The Blue Darter Trophy is awarded annually to young persons playing in the Lee's Summit Baseball Association and Lee's Summit Girls Softball Association.

It is not awarded to baseball and softball players based on skill or athletic ability, but on the basis of their sportsmanship, "hustle," and having a positive attitude. Individual trophies are awarded to one player in each LSBA and LSGSA division.

The trophy was conceived of and first awarded in 1971 by James P. Shoot, who was a baseball and softball coach for many years in Lee's Summit. From 1971 until his death in 1998, Coach Shoot personally handed out the trophies to the young recipients, assisted by his wife Gwendolyn. For several years after 1998 Gwendolyn Shoot took over the role as trophy presenter.
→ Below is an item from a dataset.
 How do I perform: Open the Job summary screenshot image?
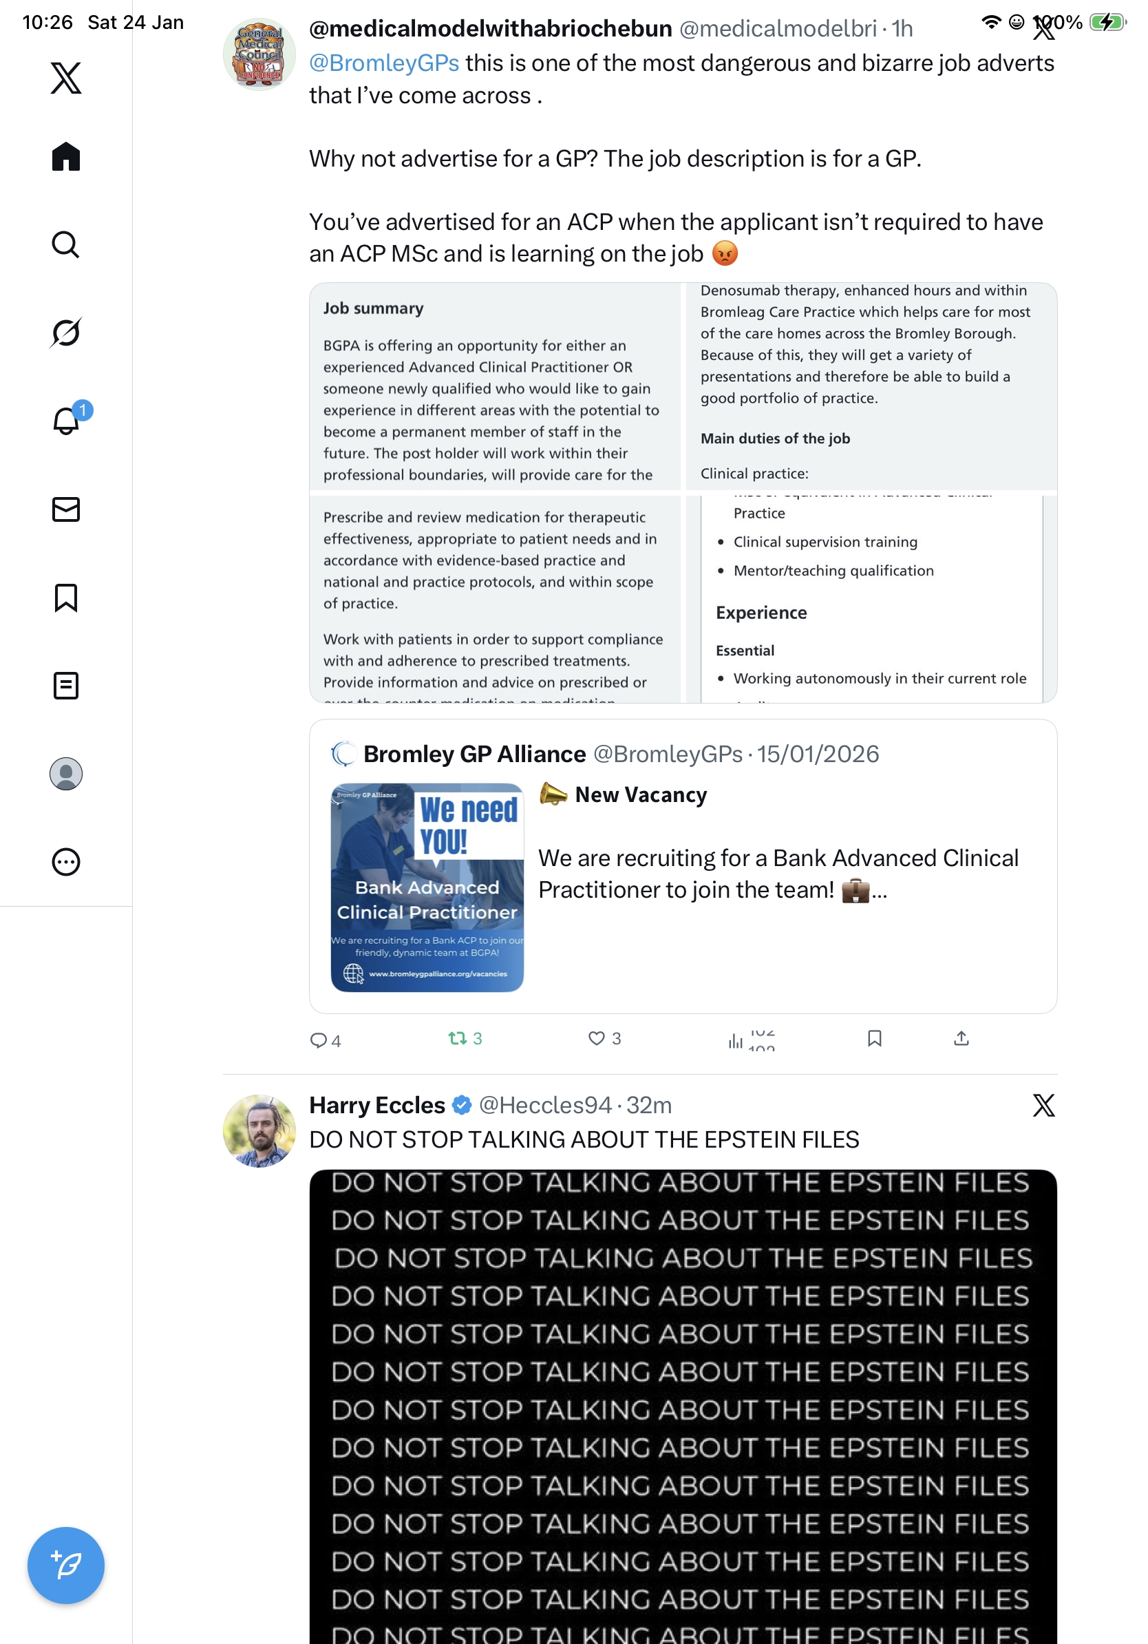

Today the associations themselves award the trophies to the players.

==Origins of the name==

The term "blue darter" is a baseball term referring to a low line drive that "speeds viciously through the air, as though it were propelled by a blue gas flame." The term came to be associated with the line drives hit by Shoeless Joe Jackson and was popularized by ballplayer and sportscaster Dizzy Dean. A "blue darter" is also a Midwestern and Southern colloquialism for either a fast hawk or a quick snake darting through a bush.

Coach Shoot had previously attempted a business venture to market wooden baseball bats under the brand name "Blue Darter." When that endeavor fizzled, he re-purposed the name to his award for sportsmanship.